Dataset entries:
=-=-=-=-=

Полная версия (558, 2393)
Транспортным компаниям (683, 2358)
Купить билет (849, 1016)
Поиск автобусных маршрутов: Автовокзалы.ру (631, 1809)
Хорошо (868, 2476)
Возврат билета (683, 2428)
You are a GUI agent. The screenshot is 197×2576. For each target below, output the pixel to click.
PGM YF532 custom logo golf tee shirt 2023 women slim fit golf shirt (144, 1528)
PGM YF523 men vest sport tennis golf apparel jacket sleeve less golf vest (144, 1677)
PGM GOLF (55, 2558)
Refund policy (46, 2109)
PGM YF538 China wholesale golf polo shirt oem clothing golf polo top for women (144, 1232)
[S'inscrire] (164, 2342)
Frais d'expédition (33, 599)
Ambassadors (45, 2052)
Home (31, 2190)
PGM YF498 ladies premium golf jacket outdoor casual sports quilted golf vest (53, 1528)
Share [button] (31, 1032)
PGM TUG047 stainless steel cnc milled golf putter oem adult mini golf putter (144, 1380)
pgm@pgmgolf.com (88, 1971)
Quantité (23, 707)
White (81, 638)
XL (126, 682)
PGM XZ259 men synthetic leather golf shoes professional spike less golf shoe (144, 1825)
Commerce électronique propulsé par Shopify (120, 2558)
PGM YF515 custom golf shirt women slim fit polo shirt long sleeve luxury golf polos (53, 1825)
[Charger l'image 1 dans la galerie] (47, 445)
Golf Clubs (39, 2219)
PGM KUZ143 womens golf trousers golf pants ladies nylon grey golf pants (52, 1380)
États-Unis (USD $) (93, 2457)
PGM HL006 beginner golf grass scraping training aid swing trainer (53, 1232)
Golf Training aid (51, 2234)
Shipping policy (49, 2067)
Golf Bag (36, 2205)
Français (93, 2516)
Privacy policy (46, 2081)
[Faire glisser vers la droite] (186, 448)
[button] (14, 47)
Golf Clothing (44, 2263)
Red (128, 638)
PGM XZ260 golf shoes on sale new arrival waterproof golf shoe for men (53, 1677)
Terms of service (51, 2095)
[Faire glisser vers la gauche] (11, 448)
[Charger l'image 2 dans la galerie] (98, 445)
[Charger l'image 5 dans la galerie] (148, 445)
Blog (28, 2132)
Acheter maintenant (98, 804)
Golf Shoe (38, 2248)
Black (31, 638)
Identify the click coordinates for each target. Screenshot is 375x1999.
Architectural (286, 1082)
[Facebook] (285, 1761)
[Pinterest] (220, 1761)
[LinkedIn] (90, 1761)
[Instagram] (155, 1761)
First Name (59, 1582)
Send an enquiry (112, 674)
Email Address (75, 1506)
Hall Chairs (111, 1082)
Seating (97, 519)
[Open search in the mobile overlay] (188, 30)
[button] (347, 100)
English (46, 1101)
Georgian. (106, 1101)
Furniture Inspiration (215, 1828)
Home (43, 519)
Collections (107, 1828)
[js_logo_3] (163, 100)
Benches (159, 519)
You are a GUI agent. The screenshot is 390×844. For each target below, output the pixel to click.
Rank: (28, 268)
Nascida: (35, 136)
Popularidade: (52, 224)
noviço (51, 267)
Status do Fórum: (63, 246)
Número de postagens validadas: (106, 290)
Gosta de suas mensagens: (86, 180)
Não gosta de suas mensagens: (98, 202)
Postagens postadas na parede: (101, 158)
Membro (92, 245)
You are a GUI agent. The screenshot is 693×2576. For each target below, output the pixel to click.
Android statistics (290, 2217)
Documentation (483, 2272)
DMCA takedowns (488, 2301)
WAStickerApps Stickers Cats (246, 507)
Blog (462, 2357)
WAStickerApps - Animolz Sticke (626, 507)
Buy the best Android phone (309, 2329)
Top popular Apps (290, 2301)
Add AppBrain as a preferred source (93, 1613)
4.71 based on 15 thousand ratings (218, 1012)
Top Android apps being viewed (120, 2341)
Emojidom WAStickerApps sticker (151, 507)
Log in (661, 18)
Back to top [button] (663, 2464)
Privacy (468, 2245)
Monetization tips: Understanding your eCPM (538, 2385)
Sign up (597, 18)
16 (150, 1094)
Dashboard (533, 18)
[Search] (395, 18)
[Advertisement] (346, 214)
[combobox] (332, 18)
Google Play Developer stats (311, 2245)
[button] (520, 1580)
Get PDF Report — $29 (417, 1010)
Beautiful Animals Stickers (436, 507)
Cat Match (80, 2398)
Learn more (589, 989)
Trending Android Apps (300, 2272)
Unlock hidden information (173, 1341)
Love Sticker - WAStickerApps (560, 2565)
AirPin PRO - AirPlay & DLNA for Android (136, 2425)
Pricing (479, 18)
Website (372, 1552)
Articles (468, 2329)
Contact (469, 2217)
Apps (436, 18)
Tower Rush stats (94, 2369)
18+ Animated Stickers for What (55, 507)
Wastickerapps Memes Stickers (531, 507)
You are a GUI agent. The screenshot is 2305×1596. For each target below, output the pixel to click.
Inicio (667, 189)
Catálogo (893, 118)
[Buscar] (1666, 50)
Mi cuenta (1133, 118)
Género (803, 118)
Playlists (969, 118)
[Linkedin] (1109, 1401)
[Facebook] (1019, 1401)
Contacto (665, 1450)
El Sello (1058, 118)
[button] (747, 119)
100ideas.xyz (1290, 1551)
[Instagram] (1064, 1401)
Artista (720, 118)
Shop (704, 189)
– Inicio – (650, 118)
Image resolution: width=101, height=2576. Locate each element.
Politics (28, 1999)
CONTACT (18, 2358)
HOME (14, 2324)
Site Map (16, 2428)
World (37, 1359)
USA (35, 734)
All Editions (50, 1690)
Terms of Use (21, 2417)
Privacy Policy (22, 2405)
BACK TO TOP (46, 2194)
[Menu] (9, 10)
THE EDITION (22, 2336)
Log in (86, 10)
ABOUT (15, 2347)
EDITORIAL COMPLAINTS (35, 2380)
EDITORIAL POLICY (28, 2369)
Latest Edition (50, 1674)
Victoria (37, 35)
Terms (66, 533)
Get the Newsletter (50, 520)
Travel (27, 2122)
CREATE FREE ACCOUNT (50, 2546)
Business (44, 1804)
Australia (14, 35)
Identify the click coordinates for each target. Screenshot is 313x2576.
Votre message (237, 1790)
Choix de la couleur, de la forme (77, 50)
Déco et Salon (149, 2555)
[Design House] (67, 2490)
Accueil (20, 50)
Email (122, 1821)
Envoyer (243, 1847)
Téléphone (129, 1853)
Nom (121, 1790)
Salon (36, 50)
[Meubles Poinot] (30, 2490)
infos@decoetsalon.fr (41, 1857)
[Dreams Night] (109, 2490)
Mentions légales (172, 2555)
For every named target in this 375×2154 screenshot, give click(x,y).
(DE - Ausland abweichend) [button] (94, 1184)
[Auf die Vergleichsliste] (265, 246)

=-=-=-=-=

--- Task ---
With the line holding "Rank: (28, 268)" as the first and the line holding "Unlock hidden information (173, 1341)" as the last, set down that range of the entries above exactly, and nothing else.

--- Answer for the task ---
Rank: (28, 268)
Nascida: (35, 136)
Popularidade: (52, 224)
noviço (51, 267)
Status do Fórum: (63, 246)
Número de postagens validadas: (106, 290)
Gosta de suas mensagens: (86, 180)
Não gosta de suas mensagens: (98, 202)
Postagens postadas na parede: (101, 158)
Membro (92, 245)
You are a GUI agent. The screenshot is 693×2576. For each target below, output the pixel to click.
Android statistics (290, 2217)
Documentation (483, 2272)
DMCA takedowns (488, 2301)
WAStickerApps Stickers Cats (246, 507)
Blog (462, 2357)
WAStickerApps - Animolz Sticke (626, 507)
Buy the best Android phone (309, 2329)
Top popular Apps (290, 2301)
Add AppBrain as a preferred source (93, 1613)
4.71 based on 15 thousand ratings (218, 1012)
Top Android apps being viewed (120, 2341)
Emojidom WAStickerApps sticker (151, 507)
Log in (661, 18)
Back to top [button] (663, 2464)
Privacy (468, 2245)
Monetization tips: Understanding your eCPM (538, 2385)
Sign up (597, 18)
16 (150, 1094)
Dashboard (533, 18)
[Search] (395, 18)
[Advertisement] (346, 214)
[combobox] (332, 18)
Google Play Developer stats (311, 2245)
[button] (520, 1580)
Get PDF Report — $29 (417, 1010)
Beautiful Animals Stickers (436, 507)
Cat Match (80, 2398)
Learn more (589, 989)
Trending Android Apps (300, 2272)
Unlock hidden information (173, 1341)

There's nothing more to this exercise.